Chessbase's Mega Database 2011 and Big Database 2011 have standardized player names and no duplicates.  ChessOK's Hugebase is also probably pretty good although I've used it less.  Opening Master hadn't standardized all their player names the last time I saw it, but it covers many of the same games as Chessbase and ChessOK.

blake78613

I started to seriously question the value of databases when I found one of my CC games on a collection of Alapin French games.  I shudder to think that someone would play one of my moves based on a database search.

I also found a game from a Virgin Islands under 10 years old championship.  White played the same move I did making it the most popular move.

Estragon

Chessbase keeps their database well trimmed, but there is no such thing as perfect because sometimes games are incorrectly reported in the first place.  Garbage in, garbage out, as they say.

But when you are dealing with millions of games, how important is it that they've all been checked?

rooperi

The only thing with excluding unrated games is that you exclude almost everybody up to and including Alekhine.....

I have about 1.19 million games, my sources are the bases at pgnmentor, and updated weekly with twics.

I have hardly any really rubbish games.

Cystem_Phailure

Yeah, I go to pgnmentor when I want a chunk of games for a particular opening.  Most recently I grabbed their Benoni games when this month's Benoni tourney started here on chess.com.  And I try to remember to get twics updates, but I haven't managed to make it a routine yet.

WilsonRS

I agree OpeningMaster can be a little messy and I do find Chessbase's databases very nice but they are also very expensive and I'm on a tight budget as it is. I absolutely love the TWIC's, making it easy to get up to date on recent games. Is the TWIC free on Chessbase Light 2009? I don't know because I have a premium key and never noticed the option before activating my copy.

Hypocrism
wilsonyiuwahwong wrote:

I agree OpeningMaster can be a little messy and I do find Chessbase's databases very nice but they are also very expensive and I'm on a tight budget as it is. I absolutely love the TWIC's, making it easy to get up to date on recent games.

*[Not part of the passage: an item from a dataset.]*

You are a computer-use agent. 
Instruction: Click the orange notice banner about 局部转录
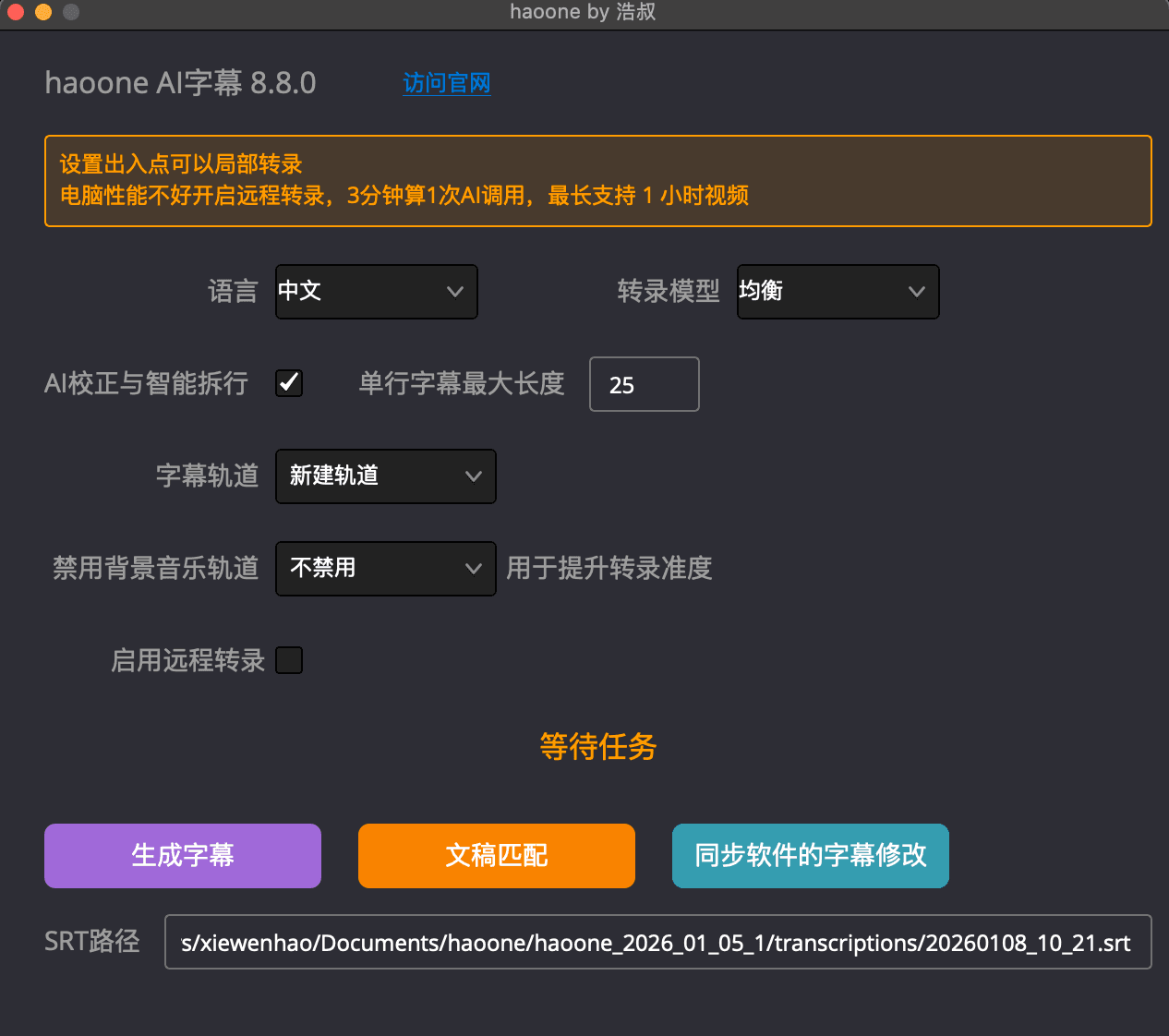click(x=597, y=181)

Is the TWIC free on Chessbase Light 2009? I don't know because I have a premium key and never noticed the option before activating my copy.

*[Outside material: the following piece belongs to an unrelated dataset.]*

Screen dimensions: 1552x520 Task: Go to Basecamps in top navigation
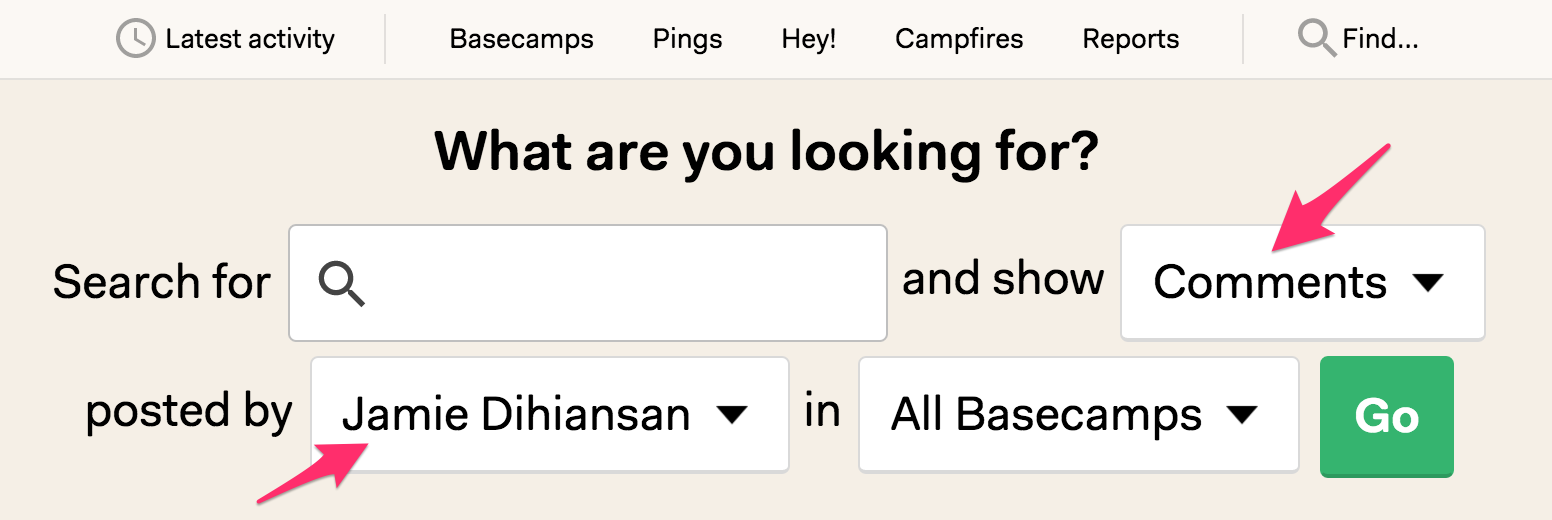click(x=521, y=39)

TWIC records  are free to download on the TWIC site:  http://www.chess.co.uk/twic/twic

 

The function in Chessbase downloads the most recent issues of TWIC and you can copy these into your DB.

BorgQueen

I truly wish there were a free huge, high quality database available!

rooperi
BorgQueen wrote:

I truly wish there were a free huge, high quality database available!


Well, what do you mean by huge, and what do you mean by high quality?

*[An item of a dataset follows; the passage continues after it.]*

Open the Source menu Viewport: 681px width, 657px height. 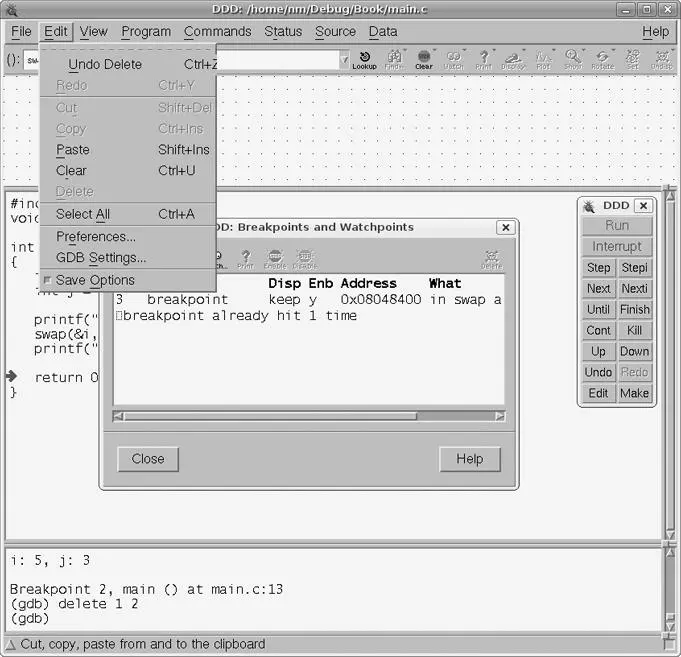click(x=335, y=31)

How many "High quality" games have ever been played? I doubt it's more than a few million......

rigamagician

By way of illustration, a high quality game from Chessbase.  Note how all the various fields are filled out, a sure sign of the time and care that went into producing this.

rigamagician

A low quality game from the University of Pittsburgh chess club archives.  Note that in 1949, Gulko was 2 years old, and Tal was 13.  That may help to explain the low quality of this game. Wink

jtt96

maybe Tal was still working on his combinitorial technique.

His opponents could hav eused some chess engines.

rigamagician

Yeah, Gulko played pretty well for a two year old, so perhaps the date given in the UPitt archive is wrong.

NickYoung5

Are there any programmatic interfaces to e.g., Chessbase? If one were so inclined, would it be possible to write a SQL (or similar query) and update, say, all instances of Korchnoj, Viktor to Korchnoi, Victor?

rooperi
NickYoung5 wrote:

Are there any programmatic interfaces to e.g., Chessbase? If one were so inclined, would it be possible to write a SQL (or similar query) and update, say, all instances of Korchnoj, Viktor to Korchnoi, Victor?


I Know SCID (free, remember? ")) has a name checker.

It works, I remember changing a lot of Nakamura, H and Nakamura Hi to Nakamura, Hikaru.